[Requirement]
Be exact. Print each record as it stands.

(Dataset records begins)

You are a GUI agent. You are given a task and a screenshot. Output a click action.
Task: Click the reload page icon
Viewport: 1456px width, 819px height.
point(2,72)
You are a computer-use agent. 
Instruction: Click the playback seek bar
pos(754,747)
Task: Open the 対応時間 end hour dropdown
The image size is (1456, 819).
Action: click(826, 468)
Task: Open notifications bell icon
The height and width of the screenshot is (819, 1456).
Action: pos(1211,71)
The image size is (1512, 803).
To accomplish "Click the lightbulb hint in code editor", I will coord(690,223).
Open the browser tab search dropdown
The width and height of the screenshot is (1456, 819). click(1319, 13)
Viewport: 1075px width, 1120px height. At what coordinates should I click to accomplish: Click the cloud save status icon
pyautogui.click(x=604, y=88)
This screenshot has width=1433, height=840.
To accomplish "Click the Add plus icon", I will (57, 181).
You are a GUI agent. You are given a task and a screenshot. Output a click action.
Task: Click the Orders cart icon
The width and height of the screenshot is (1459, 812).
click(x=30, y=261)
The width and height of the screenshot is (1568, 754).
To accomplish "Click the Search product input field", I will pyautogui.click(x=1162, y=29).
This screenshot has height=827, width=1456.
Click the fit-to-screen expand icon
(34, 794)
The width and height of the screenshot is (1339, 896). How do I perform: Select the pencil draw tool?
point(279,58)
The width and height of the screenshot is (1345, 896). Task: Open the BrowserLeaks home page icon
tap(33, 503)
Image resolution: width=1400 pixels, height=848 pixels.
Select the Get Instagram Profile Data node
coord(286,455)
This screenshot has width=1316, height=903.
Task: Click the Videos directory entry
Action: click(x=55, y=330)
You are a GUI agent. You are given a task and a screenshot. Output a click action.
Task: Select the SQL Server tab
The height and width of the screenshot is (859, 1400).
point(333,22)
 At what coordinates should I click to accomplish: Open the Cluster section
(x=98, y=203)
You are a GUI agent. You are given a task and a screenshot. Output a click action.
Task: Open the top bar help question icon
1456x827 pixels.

(Dataset records ends)

[Exercise answer]
You are a GUI agent. You are given a task and a screenshot. Output a click action.
Task: Click the reload page icon
Viewport: 1456px width, 819px height.
point(2,72)
You are a computer-use agent. 
Instruction: Click the playback seek bar
pos(754,747)
Task: Open the 対応時間 end hour dropdown
The image size is (1456, 819).
Action: click(826, 468)
Task: Open notifications bell icon
The height and width of the screenshot is (819, 1456).
Action: pos(1211,71)
The image size is (1512, 803).
To accomplish "Click the lightbulb hint in code editor", I will coord(690,223).
Open the browser tab search dropdown
The width and height of the screenshot is (1456, 819). click(1319, 13)
Viewport: 1075px width, 1120px height. At what coordinates should I click to accomplish: Click the cloud save status icon
pyautogui.click(x=604, y=88)
This screenshot has width=1433, height=840.
To accomplish "Click the Add plus icon", I will (57, 181).
You are a GUI agent. You are given a task and a screenshot. Output a click action.
Task: Click the Orders cart icon
The width and height of the screenshot is (1459, 812).
click(x=30, y=261)
The width and height of the screenshot is (1568, 754).
To accomplish "Click the Search product input field", I will pyautogui.click(x=1162, y=29).
This screenshot has height=827, width=1456.
Click the fit-to-screen expand icon
(34, 794)
The width and height of the screenshot is (1339, 896). How do I perform: Select the pencil draw tool?
point(279,58)
The width and height of the screenshot is (1345, 896). Task: Open the BrowserLeaks home page icon
tap(33, 503)
Image resolution: width=1400 pixels, height=848 pixels.
Select the Get Instagram Profile Data node
coord(286,455)
This screenshot has width=1316, height=903.
Task: Click the Videos directory entry
Action: click(x=55, y=330)
You are a GUI agent. You are given a task and a screenshot. Output a click action.
Task: Select the SQL Server tab
The height and width of the screenshot is (859, 1400).
point(333,22)
 At what coordinates should I click to accomplish: Open the Cluster section
(x=98, y=203)
You are a GUI agent. You are given a task and a screenshot. Output a click action.
Task: Open the top bar help question icon
1456x827 pixels.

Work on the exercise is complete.